**Brief**
Copy the material below line for line, changing nothing.

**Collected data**
· · · · · · ·

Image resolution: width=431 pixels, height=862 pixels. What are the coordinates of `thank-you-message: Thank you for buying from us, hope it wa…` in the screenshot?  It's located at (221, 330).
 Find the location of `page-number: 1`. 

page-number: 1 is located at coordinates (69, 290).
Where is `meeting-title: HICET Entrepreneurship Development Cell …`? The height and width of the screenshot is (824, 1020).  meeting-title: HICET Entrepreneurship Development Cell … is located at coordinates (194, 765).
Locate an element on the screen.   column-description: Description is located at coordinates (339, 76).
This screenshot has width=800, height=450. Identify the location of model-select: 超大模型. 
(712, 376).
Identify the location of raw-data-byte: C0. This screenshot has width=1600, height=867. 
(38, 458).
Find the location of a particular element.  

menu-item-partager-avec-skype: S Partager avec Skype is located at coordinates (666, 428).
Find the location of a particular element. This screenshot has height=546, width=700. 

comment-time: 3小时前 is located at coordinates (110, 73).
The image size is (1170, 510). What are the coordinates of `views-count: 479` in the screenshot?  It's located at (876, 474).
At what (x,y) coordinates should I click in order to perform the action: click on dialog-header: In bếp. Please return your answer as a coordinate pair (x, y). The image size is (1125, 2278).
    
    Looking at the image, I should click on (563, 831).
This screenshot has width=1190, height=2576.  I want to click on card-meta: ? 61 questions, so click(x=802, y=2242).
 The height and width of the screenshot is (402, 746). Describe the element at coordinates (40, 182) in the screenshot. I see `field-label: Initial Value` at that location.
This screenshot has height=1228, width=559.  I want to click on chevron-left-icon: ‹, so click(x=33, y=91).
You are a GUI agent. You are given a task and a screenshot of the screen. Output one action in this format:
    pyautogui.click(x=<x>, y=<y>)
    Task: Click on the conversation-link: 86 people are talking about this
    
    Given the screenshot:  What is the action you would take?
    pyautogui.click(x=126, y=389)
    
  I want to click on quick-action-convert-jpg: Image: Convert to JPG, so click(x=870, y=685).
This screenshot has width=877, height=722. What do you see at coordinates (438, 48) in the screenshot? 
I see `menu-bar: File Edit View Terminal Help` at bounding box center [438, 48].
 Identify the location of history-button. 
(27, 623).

· · · · · · ·

**Exercise response**
Image resolution: width=431 pixels, height=862 pixels. What are the coordinates of `thank-you-message: Thank you for buying from us, hope it wa…` in the screenshot?  It's located at (221, 330).
 Find the location of `page-number: 1`. 

page-number: 1 is located at coordinates (69, 290).
Where is `meeting-title: HICET Entrepreneurship Development Cell …`? The height and width of the screenshot is (824, 1020).  meeting-title: HICET Entrepreneurship Development Cell … is located at coordinates (194, 765).
Locate an element on the screen.   column-description: Description is located at coordinates (339, 76).
This screenshot has width=800, height=450. Identify the location of model-select: 超大模型. 
(712, 376).
Identify the location of raw-data-byte: C0. This screenshot has width=1600, height=867. 
(38, 458).
Find the location of a particular element.  

menu-item-partager-avec-skype: S Partager avec Skype is located at coordinates (666, 428).
Find the location of a particular element. This screenshot has height=546, width=700. 

comment-time: 3小时前 is located at coordinates (110, 73).
The image size is (1170, 510). What are the coordinates of `views-count: 479` in the screenshot?  It's located at (876, 474).
At what (x,y) coordinates should I click in order to perform the action: click on dialog-header: In bếp. Please return your answer as a coordinate pair (x, y). The image size is (1125, 2278).
    
    Looking at the image, I should click on (563, 831).
This screenshot has width=1190, height=2576.  I want to click on card-meta: ? 61 questions, so click(x=802, y=2242).
 The height and width of the screenshot is (402, 746). Describe the element at coordinates (40, 182) in the screenshot. I see `field-label: Initial Value` at that location.
This screenshot has height=1228, width=559.  I want to click on chevron-left-icon: ‹, so click(x=33, y=91).
You are a GUI agent. You are given a task and a screenshot of the screen. Output one action in this format:
    pyautogui.click(x=<x>, y=<y>)
    Task: Click on the conversation-link: 86 people are talking about this
    
    Given the screenshot:  What is the action you would take?
    pyautogui.click(x=126, y=389)
    
  I want to click on quick-action-convert-jpg: Image: Convert to JPG, so click(x=870, y=685).
This screenshot has width=877, height=722. What do you see at coordinates (438, 48) in the screenshot? 
I see `menu-bar: File Edit View Terminal Help` at bounding box center [438, 48].
 Identify the location of history-button. 
(27, 623).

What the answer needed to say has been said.